Par Régis de Castelnau
On entend ici et là qu’Albin-Michel aurait refusé de publier le prochain livre de Zemmour, exerçant à cette occasion, une discrimination et une censure politique. A priori, il semble que cela ne soit pas le cas. En effet, Éric Zemmour est victime de la double casquette qui est aujourd’hui la sienne : journaliste essayiste à succès, et candidat à l’élection présidentielle. Du fait de l’organisation des campagnes électorales dans notre pays, il est difficile d’aspirer au beurre et à l’argent du beurre, et encore moins au sourire de la crémière.
Nous n’avons aucune information sur les rapports contractuels qui peuvent exister entre la maison Albin-Michel dont Éric Zemmour est un des auteurs essayistes. Mais on a cru comprendre que celui-ci avait rédigé un nouvel ouvrage et entendait le publier cet automne.
Le problème posé à l’éditeur est à notre sens lié aux règles très strictes qui organisent depuis la loi de 1990 les campagnes électorales et dont les six semaines du procès Bygmalion ont permis de mieux comprendre les arcanes.
Quoiqu’il en dise, Éric Zemmour est manifestement pour l’instant candidat à l’élection présidentielle de 2022. Il ne l’a pas dit explicitement, mais il existe déjà des structures qui se préparent, des campagnes d’affichage sont organisées, la presse en fait des gorges chaudes en en dévoilant les détails. Éric Zemmour lui-même a transformé son émission de 19 heures sur Cnews en meeting électoral quotidien.
Et surtout il n’a personnellement jamais démenti, ce qui est plus qu’un secret de polichinelle.
Albin-Michel qui avait probablement un contrat d’auteur avec un essayiste, se retrouve avec un document de propagande électorale signée par un candidat à l’élection la plus importante. Ses marges de manœuvre se trouvent de ce fait très réduites. La communication électorale dans les neuf mois qui précèdent l’élection présidentielle est strictement encadrée. Le financement de cette campagne également. Albin-Michel ne peut donc pas engager des dépenses de communication pour la promotion de l’ouvrage qui pourraient être considérées comme contribuant à la campagne et représenterait alors des dépenses interdites aux personnes morales. Interdiction qui constitue une infraction pénale. Le fait qu’Emmanuel Macron ait fait l’objet de toute la mansuétude possible des organes de contrôle, malgré des lourds soupçons d’irrégularités grossières, ne saurait constituer un précédent sur lequel s’appuyer. Ce traitement lui est un privilège personnel…

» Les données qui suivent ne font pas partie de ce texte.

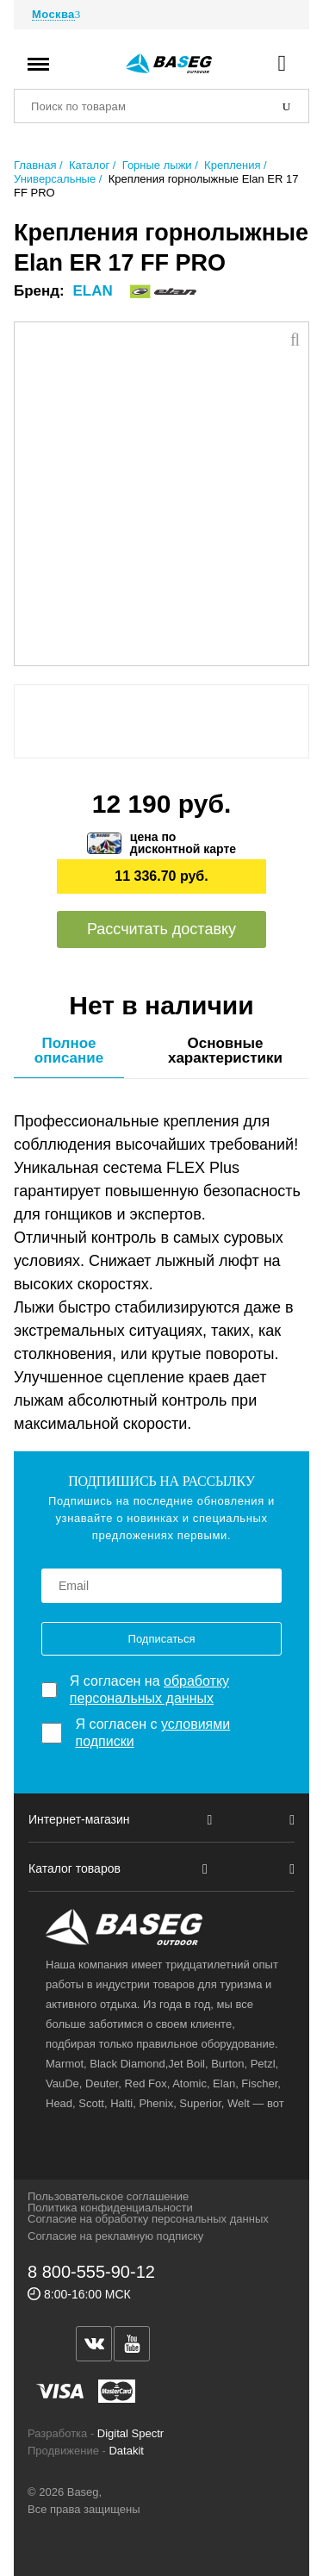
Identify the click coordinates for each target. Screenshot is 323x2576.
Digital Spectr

Par ailleurs Éric Zemmour lui-même pourra voir les frais d’édition du livre comptabilisés dans son compte de campagne si son ouvrage s’apparente à de la propagande électorale. Ce qui est plus que probable.
Certes, chaque élection voit la publication dans l’année précédente d’une rafale d’ouvrages sans intérêt et en général peu lus.
Le conseil constitutionnel avait souhaité que les livres des candidats publiés en vue de leur élection soient édités à compte d’auteur : le mandataire financier engagerait les dépenses d’édition de l’ouvrage et en encaisserait les recettes, ces dépenses et ces recettes seraient imputées au compte de campagne pour leur montant brut. Cette préconisation qui n’a pas été scrupuleusement respectée aurait permis de respecter l’interdiction législative de financement par une personne morale. La jurisprudence a été plus pragmatique, d’abord en détaillant le contenu de l’ouvrage publié pour identifier ce qui relevait de la propagande électorale, ensuite en épluchant les dépenses et les frais des promotions pour vérifier « s’ils n’excèdent pas par leur nature et par leur ampleur les dépenses pour la promotion habituelle d’ouvrages de même nature. » Bon courage !
Il est bien évident qu’éditer un candidat en période électorale constitue un risque pour l’éditeur. Et il est parfaitement possible qu’Albin-Michel n’ait pas souhaité le prendre. Y voir une décision visant à la censure pour motif d’opinions semble en la circonstance peu plausible.
D’ailleurs, les fausses ambiguïtés entretenues autour de cette candidature vont confronter aussi la direction de Cnews à un choix cornélien. Une émission quotidienne d’un journaliste essayiste pour commenter l’actualité, pas de problème. La même émission dirigée animée par un candidat à l’élection présidentielle, très gros problème. Pour respecter la légalité, direction de la chaîne serait contrainte de supprimer son émission locomotive. À très brève échéance.
Journaliste essayiste multicartes, ou homme politique en période électorale et candidat, il faut choisir.